Yeah, it usually works pretty well. The disassociate and reassociate time is only around 1 second or so.
Depending on what you are using, it should be pretty seamless. I've tested it in my house a bunch since I have a router at one end and an AP at the other end. File transfers, web page loads and such forth pretty much are always seamless, occasionally you'll notice a second or two "hang time" on the file transfer before it resumes. Rarely it'll just hang (I think I've seen it happen ONCE on my laptop, in about 40-50 occurances of roaming between on laptop, tablet or phone).
Streaming video usually works pretty well to, as most cases it is buffering at least a few seconds, depending on the service, or more.
VOIP can be buggy though, same with video conferencing. With facetime I've had it drop the connection twice in about 5-6 times and skype I've had it drop once in the maybe 3 times I've wandered between.
Outside of VOIP and video conferencing it is generally pretty trouble free.
My suggestion is to turn up roaming agressiveness to the max on whatever devices you have. At least I have no issues with it and it tends to switch sooner, which is often better.
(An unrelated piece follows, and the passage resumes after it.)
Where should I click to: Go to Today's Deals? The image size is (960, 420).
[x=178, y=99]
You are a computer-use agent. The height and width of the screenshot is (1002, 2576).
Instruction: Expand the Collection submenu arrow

Of course things like iDevices you can't do anything, but anything Windows related you can.
Broadcom drivers you want to set roaming to Max bandwidth (NOT range) and Intel is just aggressive. There are, I think another setting on both you can tweak (how often it looks).
Basically both Intel and Broadcom on the most agressive settings will start looking to connect to another access point once the dBm strength hits -60 and on most agressive settings will connect to a network only 10dBm higher in strength. On the least agressive settings they won't roam until -80dBm and the network has to be at least 20 (or maybe 30?) dBm higher even then. I do NOT recommend that at all.